— 原文节选 —
————
In [1]:
import torch
from transformers import AutoTokenizer, AutoModelForSequenceClassification
import time
import numpy as np
import os
import evaluate
from torch.utils.data import DataLoader
from tqdm.auto import tqdm

# --- 配置 ---
FP32_MODEL_PATH = "./my_bert_sst2_finetuned/checkpoint-1800"
TOKENIZER_NAME = "bert-base-uncased"
# PyTorch的动态量化主要在CPU上进行优化和运行，所以我们在这里指定CPU
# 这样可以和FP32模型在CPU上的表现进行公平对比
DEVICE = torch.device("cpu") 

print("所有库已导入，配置完成！")
print(f"将使用设备: {DEVICE}")

所有库已导入，配置完成！
将使用设备: cpu


In [2]:
print(f"正在从 '{FP32_MODEL_PATH}' 加载FP32基线模型...")
tokenizer = AutoTokenizer.from_pretrained(TOKENIZER_NAME)
model_fp32 = AutoModelForSequenceClassification.from_pretrained(FP32_MODEL_PATH)
model_fp32.to(DEVICE)
model_fp32.eval() # 切换到评估模式
print("FP32模型加载完成！")

正在从 './my_bert_sst2_finetuned/checkpoint-1800' 加载FP32基线模型...
FP32模型加载完成！


In [3]:
print("正在应用后训练动态量化 (PTQ)...")
# 'torch.quantization.quantize_dynamic' 会返回一个全新的、已量化的模型
model_int8 = torch.quantization.quantize_dynamic(
    model_fp32,
    {torch.nn.Linear}, # 指定要对哪些类型的层进行量化
    dtype=torch.qint8  # 指定量化的目标数据类型为INT8
)
print("INT8模型创建成功！")

正在应用后训练动态量化 (PTQ)...
INT8模型创建成功！


In [4]:
# 我们通过临时保存模型权重文件来测量它们的大小
fp32_temp_path = "fp32_weights.pt"
int8_temp_path = "int8_weights.pt"
————
— 给定数据 —
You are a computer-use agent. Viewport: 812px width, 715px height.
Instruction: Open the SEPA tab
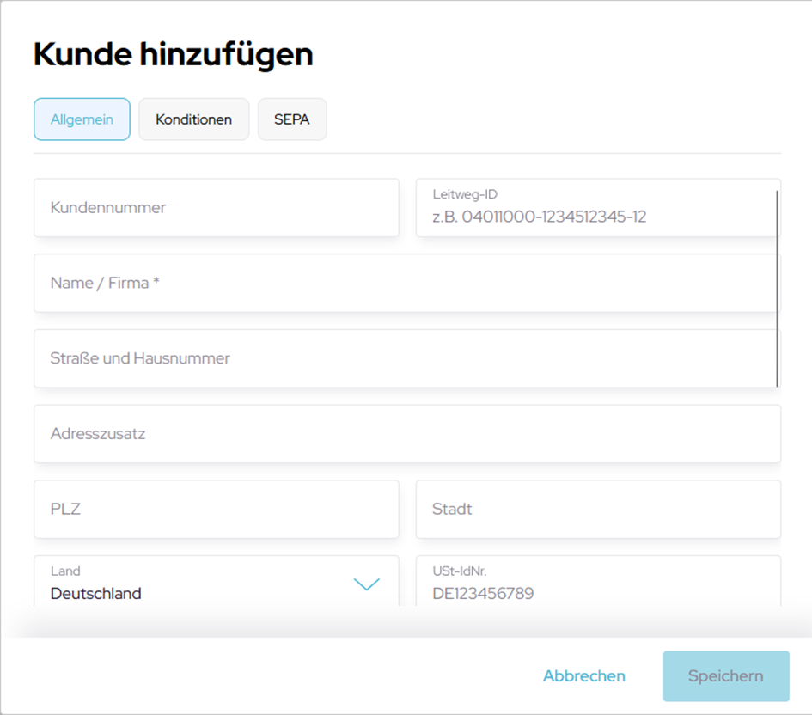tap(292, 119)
————
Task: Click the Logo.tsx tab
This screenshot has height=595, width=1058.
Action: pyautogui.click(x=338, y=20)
————
— 任务列表 —
1. 把原文节选中的这句注释译成英文：“'torch.quantization.quantize_dynamic' 会返回一个全新的、已量化的模型”。
2. 按照原文节选，调用 quantize_dynamic 时指定对哪一类层进行量化？
3. 请抄写原文节选中介于“tokenizer = AutoTokenizer.from_pretrained(TOKENIZER_NAME)”与“model_fp32.to(DEVICE)”之间的内容，首尾两处均包括在内。
这些记录在此用不到。

— 各题答案 —
1. 'torch.quantization.quantize_dynamic' returns a brand-new, quantized model.

2. torch.nn.Linear 层。

3.
tokenizer = AutoTokenizer.from_pretrained(TOKENIZER_NAME)
model_fp32 = AutoModelForSequenceClassification.from_pretrained(FP32_MODEL_PATH)
model_fp32.to(DEVICE)